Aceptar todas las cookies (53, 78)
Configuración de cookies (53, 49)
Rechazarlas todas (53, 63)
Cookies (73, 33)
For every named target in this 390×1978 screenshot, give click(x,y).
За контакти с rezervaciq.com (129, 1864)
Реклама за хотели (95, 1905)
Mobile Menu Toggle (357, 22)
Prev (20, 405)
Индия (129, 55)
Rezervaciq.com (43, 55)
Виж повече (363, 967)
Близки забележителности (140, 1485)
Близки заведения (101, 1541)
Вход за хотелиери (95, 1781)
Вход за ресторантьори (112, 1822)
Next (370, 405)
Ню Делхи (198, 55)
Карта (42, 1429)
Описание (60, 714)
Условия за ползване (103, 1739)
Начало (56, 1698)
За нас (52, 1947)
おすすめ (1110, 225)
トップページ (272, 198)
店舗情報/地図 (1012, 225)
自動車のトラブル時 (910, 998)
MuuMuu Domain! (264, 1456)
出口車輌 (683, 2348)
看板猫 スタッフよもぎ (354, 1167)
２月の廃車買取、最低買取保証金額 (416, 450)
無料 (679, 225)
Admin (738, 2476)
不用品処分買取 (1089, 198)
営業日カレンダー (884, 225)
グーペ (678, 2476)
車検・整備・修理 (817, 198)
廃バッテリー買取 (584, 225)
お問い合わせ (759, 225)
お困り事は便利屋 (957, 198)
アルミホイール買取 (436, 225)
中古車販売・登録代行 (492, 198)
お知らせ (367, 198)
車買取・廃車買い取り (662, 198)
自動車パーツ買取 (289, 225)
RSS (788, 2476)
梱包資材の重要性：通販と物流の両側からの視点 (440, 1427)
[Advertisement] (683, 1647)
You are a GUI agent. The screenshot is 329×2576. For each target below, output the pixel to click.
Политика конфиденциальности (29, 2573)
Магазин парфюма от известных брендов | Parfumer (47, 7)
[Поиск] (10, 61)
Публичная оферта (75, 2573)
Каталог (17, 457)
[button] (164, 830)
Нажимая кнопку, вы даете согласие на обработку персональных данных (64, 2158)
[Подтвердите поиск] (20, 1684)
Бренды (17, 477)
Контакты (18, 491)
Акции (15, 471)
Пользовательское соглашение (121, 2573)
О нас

^^^^

## Instructions to follow
Taking the entries above, write out exactly the lines starting with the line containing "MuuMuu Domain! (264, 1456)" and going on through the line containing "[Advertisement] (683, 1647)", both included, and nothing else.

## Written reply
MuuMuu Domain! (264, 1456)
出口車輌 (683, 2348)
看板猫 スタッフよもぎ (354, 1167)
２月の廃車買取、最低買取保証金額 (416, 450)
無料 (679, 225)
Admin (738, 2476)
不用品処分買取 (1089, 198)
営業日カレンダー (884, 225)
グーペ (678, 2476)
車検・整備・修理 (817, 198)
廃バッテリー買取 (584, 225)
お問い合わせ (759, 225)
お困り事は便利屋 (957, 198)
アルミホイール買取 (436, 225)
中古車販売・登録代行 (492, 198)
お知らせ (367, 198)
車買取・廃車買い取り (662, 198)
自動車パーツ買取 (289, 225)
RSS (788, 2476)
梱包資材の重要性：通販と物流の両側からの視点 (440, 1427)
[Advertisement] (683, 1647)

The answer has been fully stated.